The Atmosphere Domain was also evaluated by the students as having more positive aspects than negative ones (average total score = 28.14) (Box 2). Most of the items in this domain (83.3%) were considered weak points, and the best-evaluated item was related to the opportunity to develop the practice of personal relationships (score = 2.74). The items considered problematic were related to the practice of cheating on tests as something common (score = 1.32) and the stimulation of the learning environment (score = 1.99).

The Social Domain was considered by the students as not being very good (mean total score = 14.90) (Box 2). Only the item “my social life is good” obtained a score considered as a weak point (score = 2.21). Most items in this domain (57.1%) were considered to have many problems (scores ranging from 1.40 to 1.94). As strengths, the existence of good friends in college (score = 3.03) and the fact of living in a comfortable place (score = 3.33) stand out.

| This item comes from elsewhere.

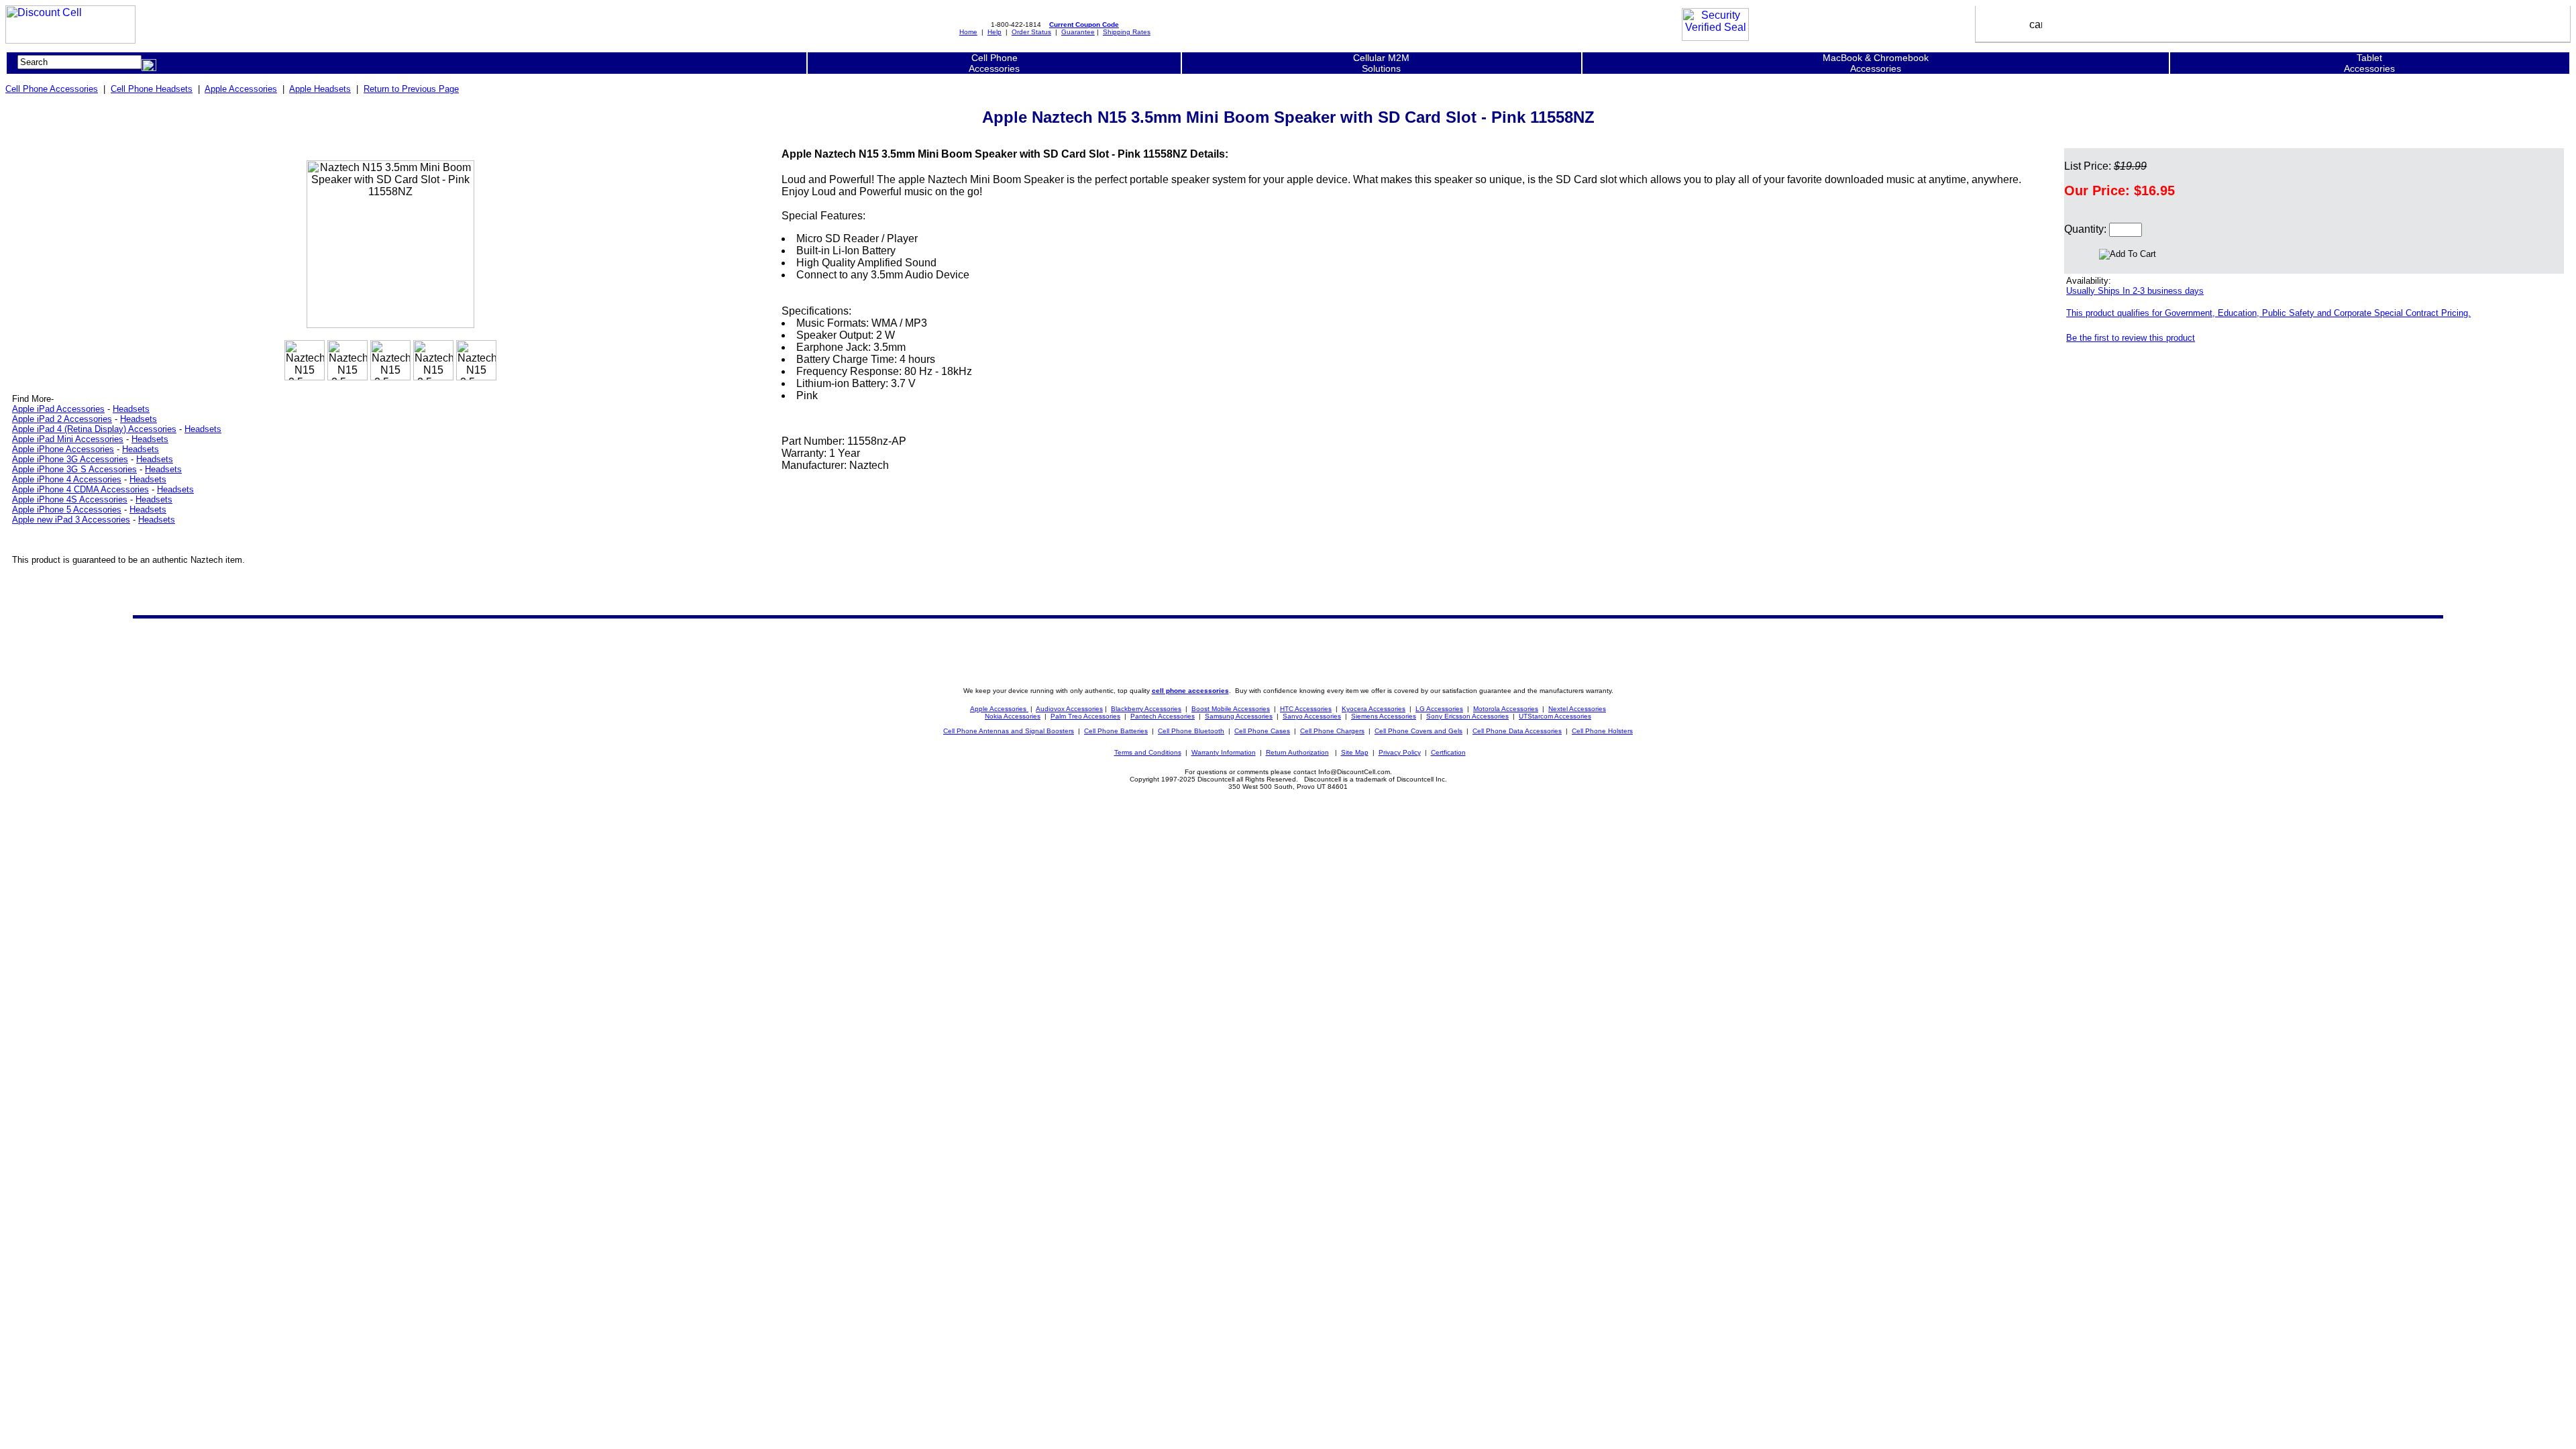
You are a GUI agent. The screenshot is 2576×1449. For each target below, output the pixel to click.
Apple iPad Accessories (58, 409)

The analysis of the student’s perception of the time of participation in the GEDAAM is shown in Figure. 1On the Global Scale, as the time spent in the group increases, the more critical the student becomes. There is a slight increase in score after three full semesters on the GEDAAM. This upward trend in scores after three semesters was also observed in the Learning, Academic, and Social Domains, with the latter score being higher than that obtained at the beginning of participation in the group. In the Professor Domain, a gradual decrease in scores was observed as the student stayed longer in the GEDAAM. For none of the Domains and Global Scale, such differences were statistically significant (p-value >0.05).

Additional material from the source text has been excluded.